To do: Reproduce only the lines that begin at the line with "Where should I click to: Open" and run to the end of the entries; omit every picture.

[Stored records]
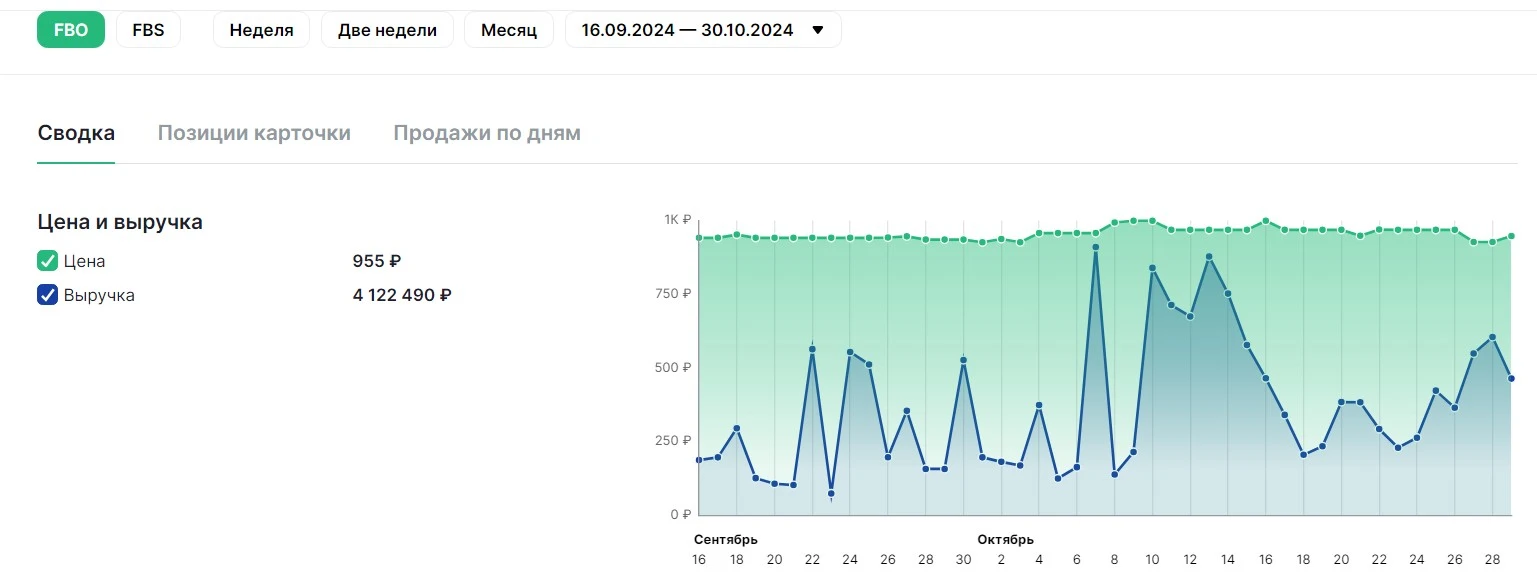Expand the date range dropdown arrow
Screen dimensions: 1537x584
click(817, 30)
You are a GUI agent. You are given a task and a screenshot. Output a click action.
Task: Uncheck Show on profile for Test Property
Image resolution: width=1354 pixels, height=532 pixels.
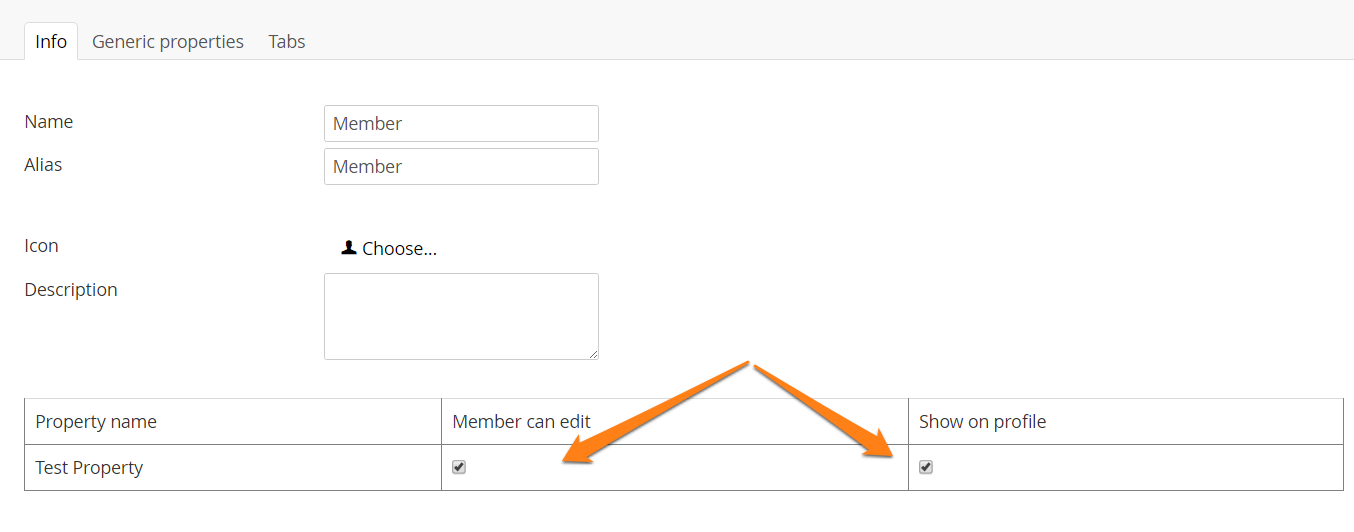pos(926,467)
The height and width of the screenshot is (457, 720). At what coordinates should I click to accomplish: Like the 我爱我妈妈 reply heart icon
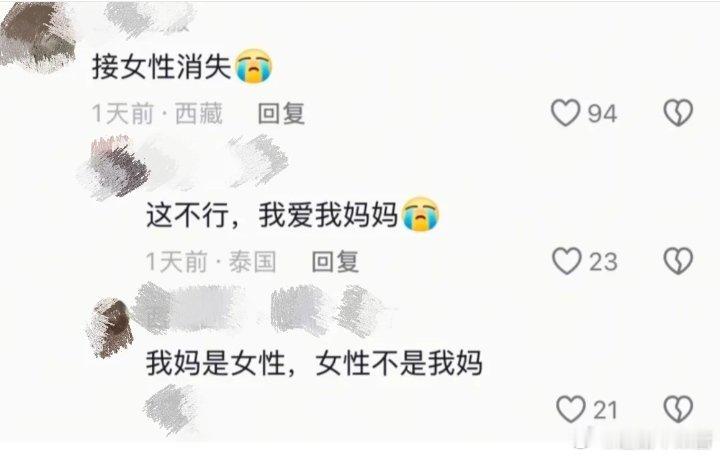coord(567,261)
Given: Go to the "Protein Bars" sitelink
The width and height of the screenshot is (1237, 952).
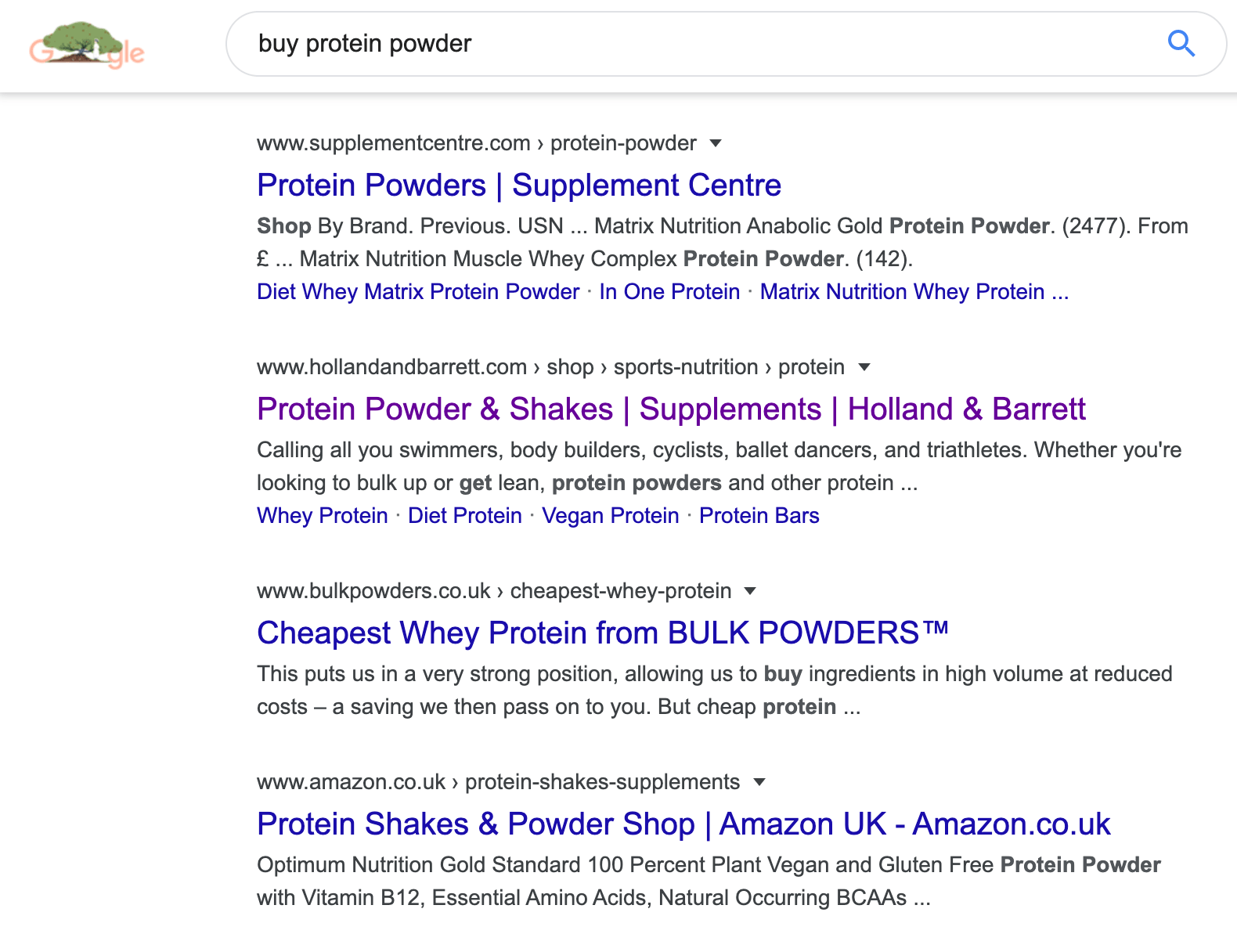Looking at the screenshot, I should click(x=759, y=516).
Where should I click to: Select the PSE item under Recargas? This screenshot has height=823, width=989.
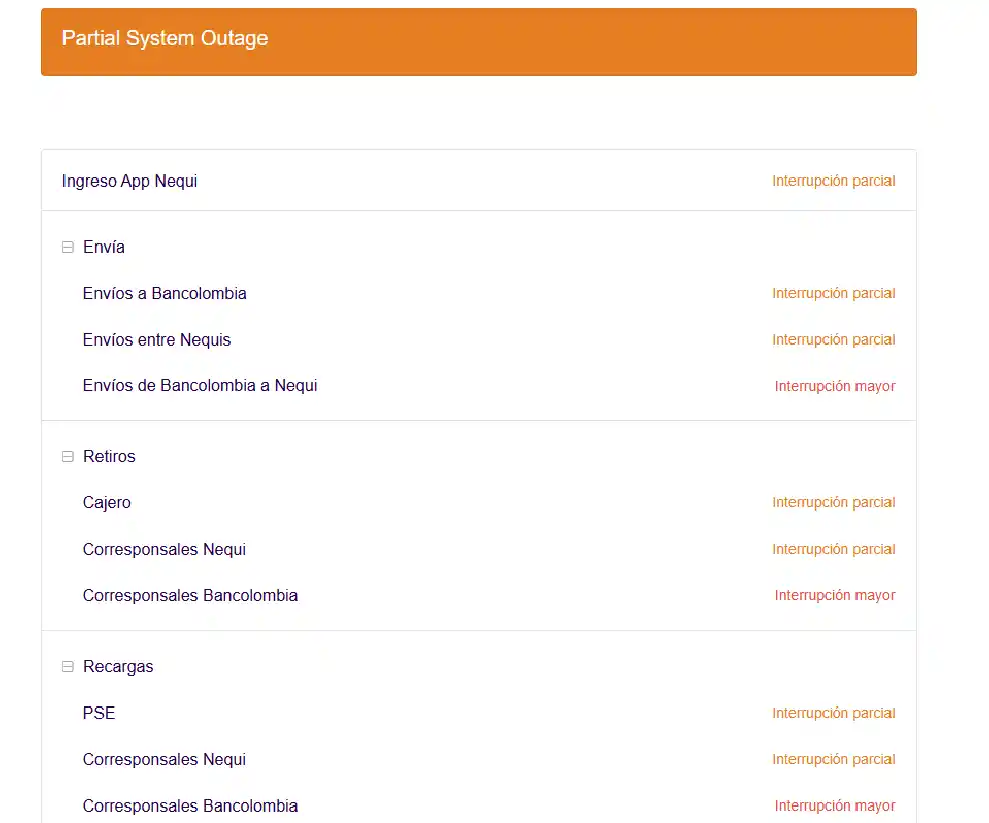pos(99,713)

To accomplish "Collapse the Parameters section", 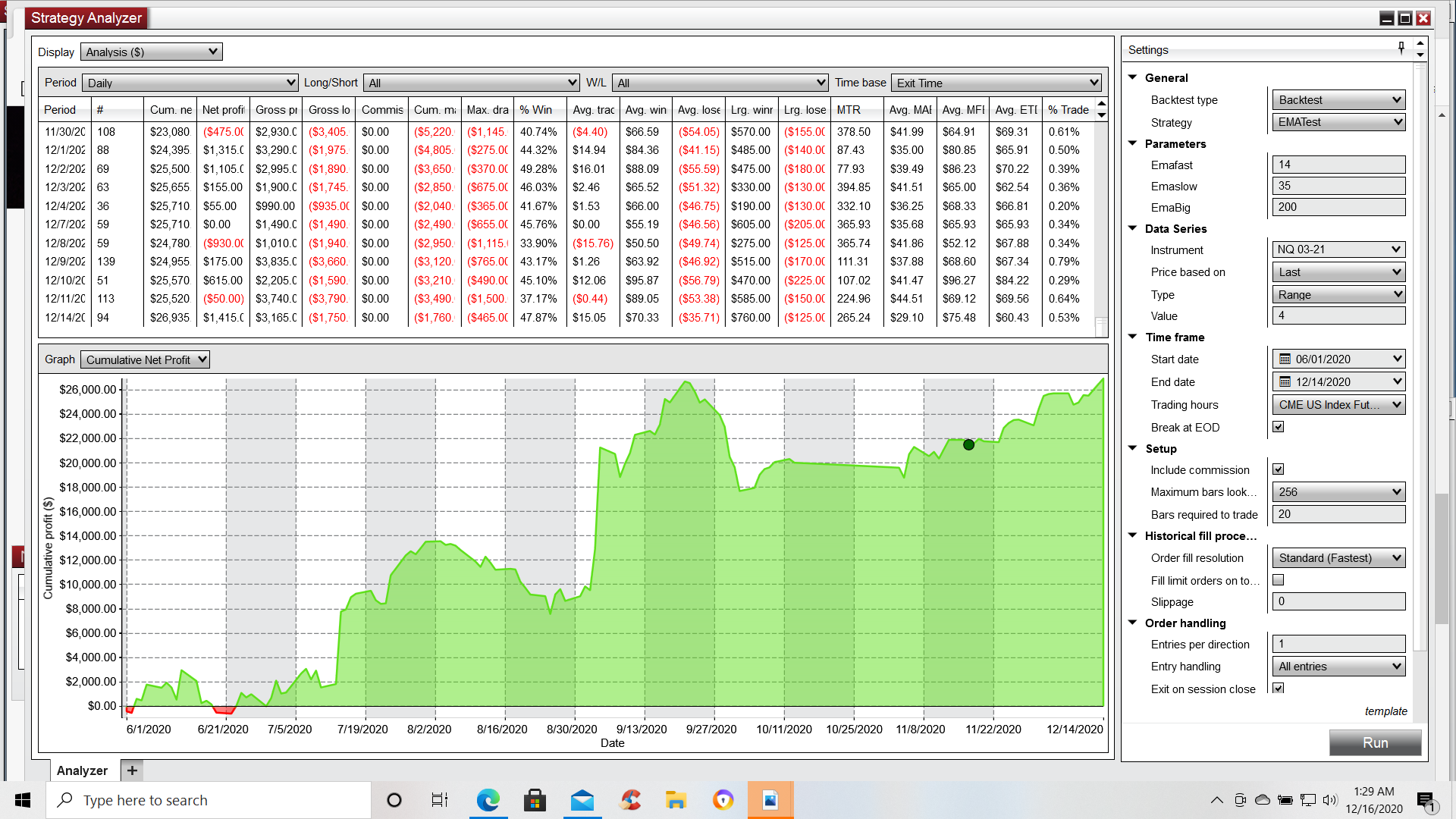I will pyautogui.click(x=1133, y=143).
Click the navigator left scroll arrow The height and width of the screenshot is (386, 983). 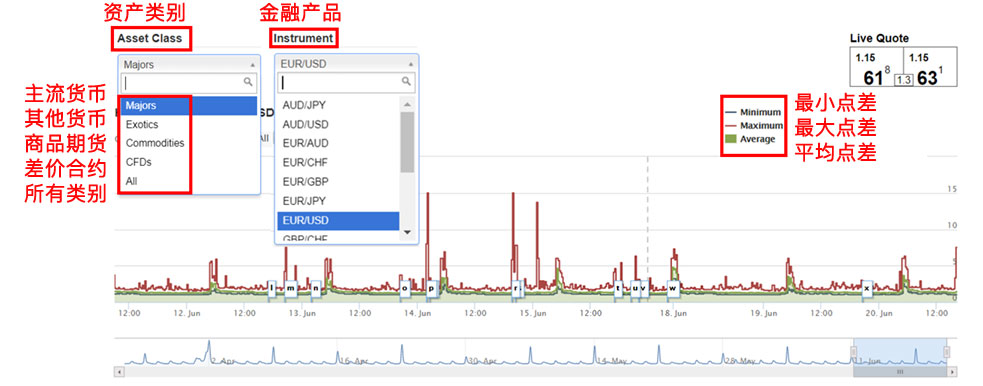point(119,372)
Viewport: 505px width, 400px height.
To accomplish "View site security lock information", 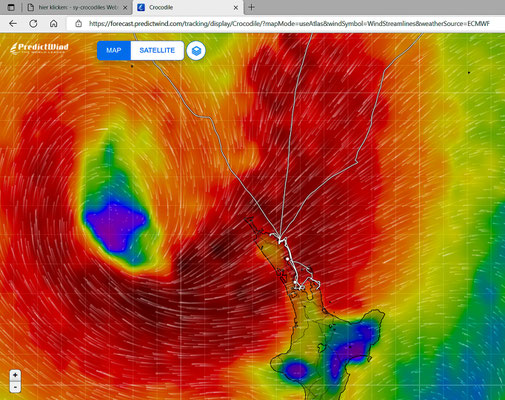I will pyautogui.click(x=78, y=24).
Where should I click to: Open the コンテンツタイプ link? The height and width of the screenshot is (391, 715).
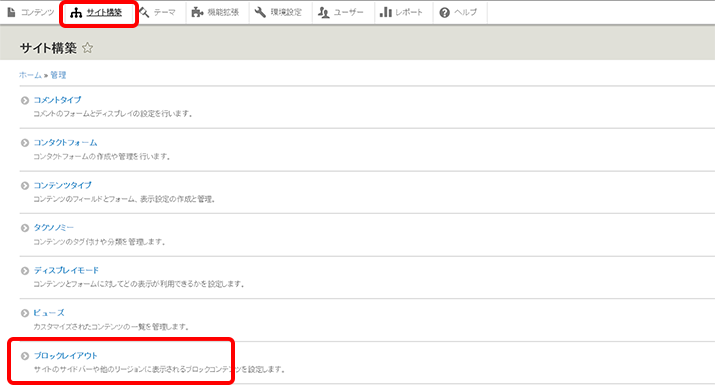pyautogui.click(x=62, y=185)
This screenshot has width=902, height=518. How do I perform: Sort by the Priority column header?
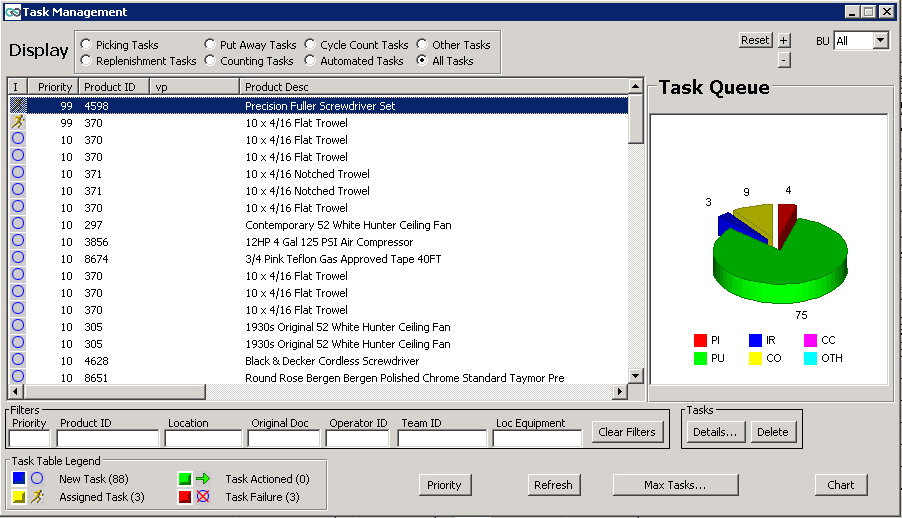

Task answer:
Where should I click to: Open the コンテンツタイプ link? The height and width of the screenshot is (391, 715).
pyautogui.click(x=62, y=185)
This screenshot has width=902, height=518. How do I perform: Sort by the Priority column header?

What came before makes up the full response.